The records:
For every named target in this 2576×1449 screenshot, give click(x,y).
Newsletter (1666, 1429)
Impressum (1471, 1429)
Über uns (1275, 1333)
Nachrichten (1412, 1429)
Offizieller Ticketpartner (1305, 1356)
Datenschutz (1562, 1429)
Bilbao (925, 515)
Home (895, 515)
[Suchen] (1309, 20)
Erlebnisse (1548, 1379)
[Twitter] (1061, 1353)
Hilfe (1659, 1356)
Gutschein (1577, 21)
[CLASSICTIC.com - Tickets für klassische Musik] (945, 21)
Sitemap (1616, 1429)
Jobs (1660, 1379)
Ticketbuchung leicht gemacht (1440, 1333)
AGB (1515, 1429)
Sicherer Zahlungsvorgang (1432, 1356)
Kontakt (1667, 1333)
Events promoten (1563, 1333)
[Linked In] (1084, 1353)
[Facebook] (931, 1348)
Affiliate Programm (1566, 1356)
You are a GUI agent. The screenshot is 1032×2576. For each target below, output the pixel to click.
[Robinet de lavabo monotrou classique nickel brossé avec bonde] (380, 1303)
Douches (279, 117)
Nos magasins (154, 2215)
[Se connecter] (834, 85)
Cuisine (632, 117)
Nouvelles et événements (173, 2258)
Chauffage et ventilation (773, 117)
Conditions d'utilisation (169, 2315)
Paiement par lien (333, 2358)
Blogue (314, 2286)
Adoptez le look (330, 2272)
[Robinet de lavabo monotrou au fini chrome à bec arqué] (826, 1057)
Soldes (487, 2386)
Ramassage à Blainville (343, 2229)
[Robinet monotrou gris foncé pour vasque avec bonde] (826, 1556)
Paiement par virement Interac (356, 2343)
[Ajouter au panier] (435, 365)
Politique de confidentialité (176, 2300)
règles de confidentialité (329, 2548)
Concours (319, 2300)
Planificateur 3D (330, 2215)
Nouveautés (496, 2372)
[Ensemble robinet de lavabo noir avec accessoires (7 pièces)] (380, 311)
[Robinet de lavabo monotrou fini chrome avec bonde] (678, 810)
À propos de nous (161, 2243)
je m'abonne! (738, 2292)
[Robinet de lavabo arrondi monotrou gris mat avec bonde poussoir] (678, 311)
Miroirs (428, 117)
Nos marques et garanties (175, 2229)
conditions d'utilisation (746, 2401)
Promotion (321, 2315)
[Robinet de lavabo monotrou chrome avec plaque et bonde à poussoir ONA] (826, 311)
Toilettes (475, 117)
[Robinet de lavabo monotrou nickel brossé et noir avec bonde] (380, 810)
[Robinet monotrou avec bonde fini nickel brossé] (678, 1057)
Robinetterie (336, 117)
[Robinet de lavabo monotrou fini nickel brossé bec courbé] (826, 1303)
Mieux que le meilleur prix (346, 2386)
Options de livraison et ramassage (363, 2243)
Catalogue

What the exercise asks:
Could you retype every record above exactly as written?

Expected answer:
For every named target in this 2576×1449 screenshot, give click(x,y).
Newsletter (1666, 1429)
Impressum (1471, 1429)
Über uns (1275, 1333)
Nachrichten (1412, 1429)
Offizieller Ticketpartner (1305, 1356)
Datenschutz (1562, 1429)
Bilbao (925, 515)
Home (895, 515)
[Suchen] (1309, 20)
Erlebnisse (1548, 1379)
[Twitter] (1061, 1353)
Hilfe (1659, 1356)
Gutschein (1577, 21)
[CLASSICTIC.com - Tickets für klassische Musik] (945, 21)
Sitemap (1616, 1429)
Jobs (1660, 1379)
Ticketbuchung leicht gemacht (1440, 1333)
AGB (1515, 1429)
Sicherer Zahlungsvorgang (1432, 1356)
Kontakt (1667, 1333)
Events promoten (1563, 1333)
[Linked In] (1084, 1353)
[Facebook] (931, 1348)
Affiliate Programm (1566, 1356)
You are a GUI agent. The screenshot is 1032×2576. For each target below, output the pixel to click.
[Robinet de lavabo monotrou classique nickel brossé avec bonde] (380, 1303)
Douches (279, 117)
Nos magasins (154, 2215)
[Se connecter] (834, 85)
Cuisine (632, 117)
Nouvelles et événements (173, 2258)
Chauffage et ventilation (773, 117)
Conditions d'utilisation (169, 2315)
Paiement par lien (333, 2358)
Blogue (314, 2286)
Adoptez le look (330, 2272)
[Robinet de lavabo monotrou au fini chrome à bec arqué] (826, 1057)
Soldes (487, 2386)
Ramassage à Blainville (343, 2229)
[Robinet monotrou gris foncé pour vasque avec bonde] (826, 1556)
Paiement par virement Interac (356, 2343)
[Ajouter au panier] (435, 365)
Politique de confidentialité (176, 2300)
règles de confidentialité (329, 2548)
Concours (319, 2300)
Planificateur 3D (330, 2215)
Nouveautés (496, 2372)
[Ensemble robinet de lavabo noir avec accessoires (7 pièces)] (380, 311)
[Robinet de lavabo monotrou fini chrome avec bonde] (678, 810)
À propos de nous (161, 2243)
je m'abonne! (738, 2292)
[Robinet de lavabo arrondi monotrou gris mat avec bonde poussoir] (678, 311)
Miroirs (428, 117)
Nos marques et garanties (175, 2229)
conditions d'utilisation (746, 2401)
Promotion (321, 2315)
[Robinet de lavabo monotrou chrome avec plaque et bonde à poussoir ONA] (826, 311)
Toilettes (475, 117)
[Robinet de lavabo monotrou nickel brossé et noir avec bonde] (380, 810)
[Robinet monotrou avec bonde fini nickel brossé] (678, 1057)
Robinetterie (336, 117)
[Robinet de lavabo monotrou fini nickel brossé bec courbé] (826, 1303)
Mieux que le meilleur prix (346, 2386)
Options de livraison et ramassage (363, 2243)
Catalogue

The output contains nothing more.